"Il seme dell'Altissimo" ad Expo: scolpito nel marmo di Seravezza

La gigantesca scultura di Emilio Isgrò di 17 tonnellate è un seme d'arancia ingrandito più di un miliardo di volte realizzata con il marmo amato da Michelangelo

E' stata scolpita nel marmo Bianco Altissimo delle cave di Seravezza, che era tanto amato anche da Michelangelo, il "seme dell'Altissimo", la scultura imponente del maestro Emilio Isgrò che il 20 aprile partirà dai laboratori Henraux di Querceta (in provincia di Lucca) alla volta di Milano per l'Expo 2015. Sette metri di scultura che hanno richiesto un mese di lavoro: l'opera è un seme d'arancia ingrandito di 1 miliardo e 500 milioni di volte, dal peso di 17 tonnellate.

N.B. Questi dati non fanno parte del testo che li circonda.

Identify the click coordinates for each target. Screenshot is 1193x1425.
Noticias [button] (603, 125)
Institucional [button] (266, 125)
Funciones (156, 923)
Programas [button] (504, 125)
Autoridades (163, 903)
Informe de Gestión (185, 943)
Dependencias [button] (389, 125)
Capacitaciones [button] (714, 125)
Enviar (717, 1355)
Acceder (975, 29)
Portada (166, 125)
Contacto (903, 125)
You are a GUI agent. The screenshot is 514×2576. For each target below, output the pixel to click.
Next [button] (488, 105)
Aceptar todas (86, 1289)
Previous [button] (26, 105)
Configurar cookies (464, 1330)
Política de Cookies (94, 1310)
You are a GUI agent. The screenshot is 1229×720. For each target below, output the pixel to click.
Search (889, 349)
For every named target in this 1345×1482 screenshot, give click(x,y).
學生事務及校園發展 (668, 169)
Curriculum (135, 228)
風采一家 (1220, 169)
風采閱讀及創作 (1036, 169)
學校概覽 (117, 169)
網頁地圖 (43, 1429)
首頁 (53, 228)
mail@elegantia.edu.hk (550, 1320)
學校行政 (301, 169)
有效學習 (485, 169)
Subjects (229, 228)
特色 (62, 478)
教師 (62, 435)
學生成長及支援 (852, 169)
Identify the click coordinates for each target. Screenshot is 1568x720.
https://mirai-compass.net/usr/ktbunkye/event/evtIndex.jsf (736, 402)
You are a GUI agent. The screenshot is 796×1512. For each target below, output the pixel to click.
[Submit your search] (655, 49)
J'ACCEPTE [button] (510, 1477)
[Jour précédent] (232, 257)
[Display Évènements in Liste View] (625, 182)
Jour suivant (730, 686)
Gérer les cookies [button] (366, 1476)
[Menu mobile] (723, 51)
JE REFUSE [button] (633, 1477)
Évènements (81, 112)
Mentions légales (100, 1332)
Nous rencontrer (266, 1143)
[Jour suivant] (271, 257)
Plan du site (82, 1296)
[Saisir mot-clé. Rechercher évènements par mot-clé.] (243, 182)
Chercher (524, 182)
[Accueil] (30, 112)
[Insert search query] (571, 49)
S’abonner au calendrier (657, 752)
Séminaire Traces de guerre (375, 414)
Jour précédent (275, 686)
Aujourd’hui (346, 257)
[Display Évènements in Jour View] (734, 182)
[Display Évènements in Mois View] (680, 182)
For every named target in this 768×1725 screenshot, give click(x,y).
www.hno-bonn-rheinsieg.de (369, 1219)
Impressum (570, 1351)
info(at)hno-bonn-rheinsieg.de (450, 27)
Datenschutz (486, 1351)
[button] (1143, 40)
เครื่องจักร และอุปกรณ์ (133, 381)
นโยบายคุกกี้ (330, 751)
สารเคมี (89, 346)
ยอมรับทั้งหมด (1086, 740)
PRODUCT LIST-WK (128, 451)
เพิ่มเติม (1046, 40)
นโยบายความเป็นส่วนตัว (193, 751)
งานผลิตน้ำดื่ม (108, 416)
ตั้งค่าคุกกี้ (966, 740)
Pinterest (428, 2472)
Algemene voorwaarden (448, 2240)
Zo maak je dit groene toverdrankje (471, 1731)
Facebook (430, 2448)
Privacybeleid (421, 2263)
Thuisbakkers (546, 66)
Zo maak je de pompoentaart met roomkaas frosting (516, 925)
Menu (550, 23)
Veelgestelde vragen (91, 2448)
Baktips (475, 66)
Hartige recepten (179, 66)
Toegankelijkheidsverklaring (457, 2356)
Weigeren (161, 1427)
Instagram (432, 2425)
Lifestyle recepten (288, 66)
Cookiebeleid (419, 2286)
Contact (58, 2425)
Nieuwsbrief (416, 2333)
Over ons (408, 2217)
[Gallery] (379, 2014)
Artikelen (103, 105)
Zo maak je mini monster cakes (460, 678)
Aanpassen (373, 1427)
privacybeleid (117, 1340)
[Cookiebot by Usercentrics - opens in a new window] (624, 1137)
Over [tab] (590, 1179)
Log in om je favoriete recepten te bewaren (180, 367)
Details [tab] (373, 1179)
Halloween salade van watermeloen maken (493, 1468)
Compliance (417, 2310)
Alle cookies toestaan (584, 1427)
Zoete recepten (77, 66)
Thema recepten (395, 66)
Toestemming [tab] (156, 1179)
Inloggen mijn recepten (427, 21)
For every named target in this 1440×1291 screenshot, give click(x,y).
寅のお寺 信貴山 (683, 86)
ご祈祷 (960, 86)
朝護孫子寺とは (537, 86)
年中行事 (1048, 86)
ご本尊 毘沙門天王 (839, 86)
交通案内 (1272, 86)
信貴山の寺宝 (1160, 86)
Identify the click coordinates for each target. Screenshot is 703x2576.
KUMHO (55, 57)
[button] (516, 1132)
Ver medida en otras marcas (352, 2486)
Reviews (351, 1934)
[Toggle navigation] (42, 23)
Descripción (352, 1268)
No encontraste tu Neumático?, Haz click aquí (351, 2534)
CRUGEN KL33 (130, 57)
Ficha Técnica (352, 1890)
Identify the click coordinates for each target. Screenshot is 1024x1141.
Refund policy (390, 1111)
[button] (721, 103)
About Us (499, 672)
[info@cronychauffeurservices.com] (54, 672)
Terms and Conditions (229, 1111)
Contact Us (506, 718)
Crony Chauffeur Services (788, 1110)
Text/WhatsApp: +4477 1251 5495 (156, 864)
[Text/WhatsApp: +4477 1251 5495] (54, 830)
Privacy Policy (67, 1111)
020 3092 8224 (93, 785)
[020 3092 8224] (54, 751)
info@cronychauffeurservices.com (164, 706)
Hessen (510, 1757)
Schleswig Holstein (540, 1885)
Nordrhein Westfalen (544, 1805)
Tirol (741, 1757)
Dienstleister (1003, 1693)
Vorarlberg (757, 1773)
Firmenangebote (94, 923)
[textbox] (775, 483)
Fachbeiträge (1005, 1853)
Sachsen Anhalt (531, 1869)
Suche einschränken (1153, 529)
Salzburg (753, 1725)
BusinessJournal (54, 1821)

Il seme è stato presentato nei giorni scorsi al palazzo Mediceo di Seravezza dal sindaco della città Ettore Neri, il presidente della fondazione Henraux Paolo Carli e l'artista siciliano di fama internazionale Emilio Isgrò. "Per me il seme dell'arancia è un simbolo - ha detto Isgrò- simbolo della mia terra, di fecondazione, di abbondanza. Anche la montagna per me è seme, ventre di grandi nascite; poi in ogni parte del mondo si mangiano i frutti dell'arancia e se ne sputano i semi, ciò che rimane di una cosa buona".

L'opera d'arte, ancora in fase di ultimazione all'interno dei laboratori del marmo Henraux, verrà inaugurata il 1° maggio in occasione dell'apertura dei saloni dell'Expo, installato nell'accesso principale dell'Expo Center. Il maestro Isgrò e la Fondazione Henraux hanno deciso di donare l'opera al comune di Milano.